Written instruction:
Copy out everything from the line containing "Viewport: 1368px width, 586px height." down to the line containing "point(819,538)", both of those lines included and nothing beyond them. Keep all of their text, but multiply each coordinate in the answers by 0.7 and round it to a whole number, rounding halves up. Leave the pictures out.

Data lines:
>> start
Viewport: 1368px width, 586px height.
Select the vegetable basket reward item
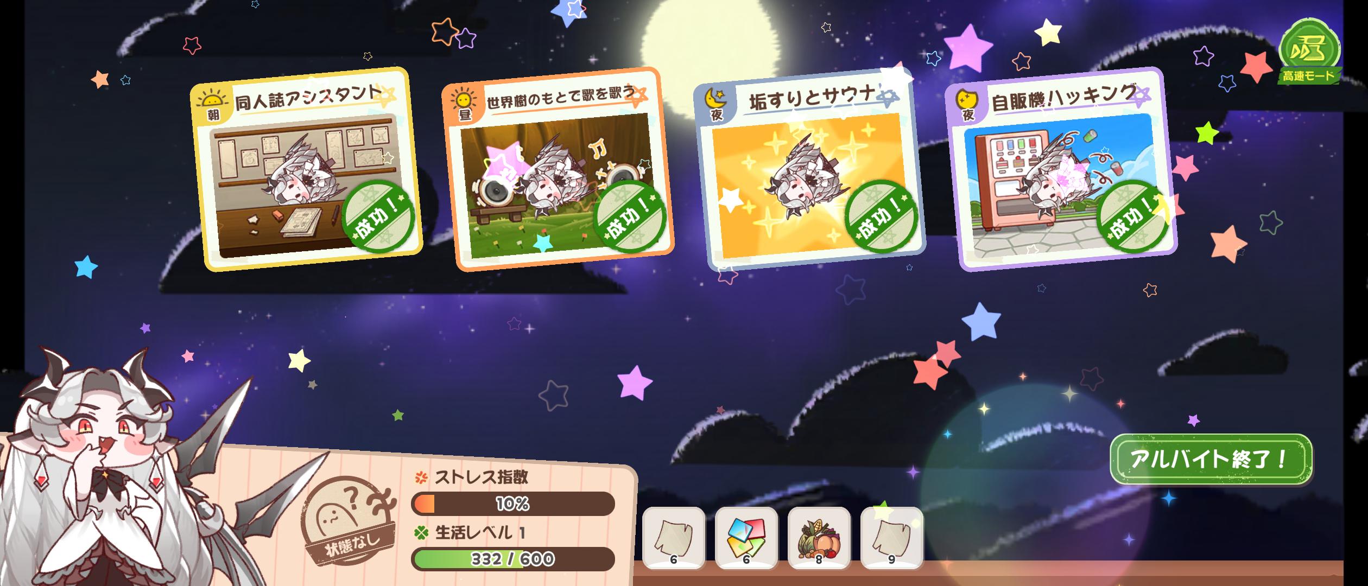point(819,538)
>> end
>> start
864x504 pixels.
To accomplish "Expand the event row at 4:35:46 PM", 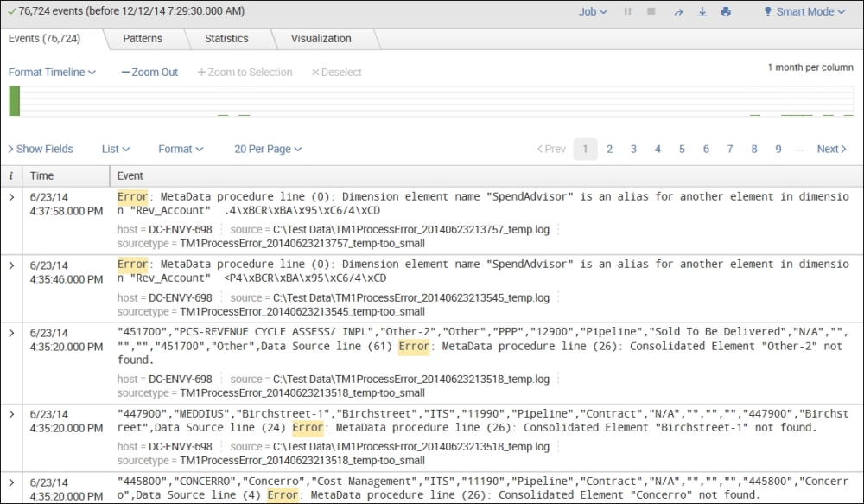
>> end
Answer to this problem:
Viewport: 1368px width, 586px height.
Select the vegetable basket reward item
point(573,377)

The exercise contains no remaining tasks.